# The Day the Sun Stood Still



## thedoctorlies (Jul 17, 2010)

Fantastic_Lies said:


> I think it scares me when people take a story like this without bothering to research it's origins. It seems like people will take anything as fact if it agrees with their beliefs/emotions.


I find this is the norm especially with ESFJs. They will even become quite defensive when confronted with the facts or even if they seem to agree at the time they will often come back to the story at a latter time as if it will still be true if they ignore the facts for long enough.


----------



## Siren (Jun 25, 2011)

Religious propaganda trying to make itself look like scientific fact.


----------



## L (Aug 12, 2011)

BUtheBabyUnicorn said:


> Hmm... There seems to be several logical inconsistencies/mess ups in this passage.
> I'm sure that any of us could find them (and I'm too lazy to name them), but in any case, this seems like a hoax.
> 
> On another note, L_Lawliet, where do you get all of these L pictures that you use for your avatar?


Bing images:happy: 

However you normally have to weed through a bunch of crap too....

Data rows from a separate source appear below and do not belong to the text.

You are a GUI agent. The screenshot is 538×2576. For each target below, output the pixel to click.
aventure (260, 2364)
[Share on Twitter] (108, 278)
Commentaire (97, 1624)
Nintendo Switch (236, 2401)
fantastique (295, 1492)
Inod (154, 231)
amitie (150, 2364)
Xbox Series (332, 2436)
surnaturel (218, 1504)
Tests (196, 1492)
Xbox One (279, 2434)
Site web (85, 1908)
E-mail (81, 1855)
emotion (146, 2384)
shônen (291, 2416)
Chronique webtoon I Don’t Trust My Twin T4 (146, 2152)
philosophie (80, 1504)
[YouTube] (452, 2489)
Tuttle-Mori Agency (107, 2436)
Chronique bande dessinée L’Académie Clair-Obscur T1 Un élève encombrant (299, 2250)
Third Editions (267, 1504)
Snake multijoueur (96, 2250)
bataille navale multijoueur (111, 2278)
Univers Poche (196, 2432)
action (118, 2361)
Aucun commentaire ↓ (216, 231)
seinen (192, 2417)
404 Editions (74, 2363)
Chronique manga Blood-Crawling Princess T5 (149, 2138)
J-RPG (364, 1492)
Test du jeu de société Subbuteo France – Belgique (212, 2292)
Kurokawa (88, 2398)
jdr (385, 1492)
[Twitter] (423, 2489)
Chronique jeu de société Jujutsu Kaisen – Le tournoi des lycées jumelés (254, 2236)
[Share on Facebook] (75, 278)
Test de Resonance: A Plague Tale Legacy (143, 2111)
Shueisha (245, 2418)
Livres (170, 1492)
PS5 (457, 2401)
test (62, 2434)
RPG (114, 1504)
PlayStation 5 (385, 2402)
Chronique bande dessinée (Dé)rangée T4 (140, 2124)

This particular one was actually the first one I used upon registering in PerC, and it's my background for my laptop too lol.


----------



## L (Aug 12, 2011)

Lol you guys are funny:happy:

In the NT forum and the INTP forum they searched to prove that it is a hoax (which I honestly didn't know, expected, but didn't know) and you guys just make fun of it haha.


----------



## Arbite (Dec 26, 2010)

Really? This? Again?

I went and read this crap again?


----------



## L (Aug 12, 2011)

Arbite said:


> Really? This? Again?
> 
> I went and read this crap again?


Unforturnately so my friend.... my bad:tongue:


----------



## WolfStar (Aug 18, 2009)

There's no need to disprove it. It's obvious and thus it's a waste of energy. It's funner to make fun of it.


----------



## Dashing (Sep 19, 2011)

no pic no proof


----------



## Epherion (Aug 23, 2011)

Idiocy. It a programming error. I assume they ran the calculations in a supercomputer. If you have any experience in programming them, its a bitch. You have to think in a completely different manner to avoid race conditions. 
Secondly, stop the sun. How logn did he stip the sun for? Would the prolonged period of the suns disappearance not have disastrous effects on the earth?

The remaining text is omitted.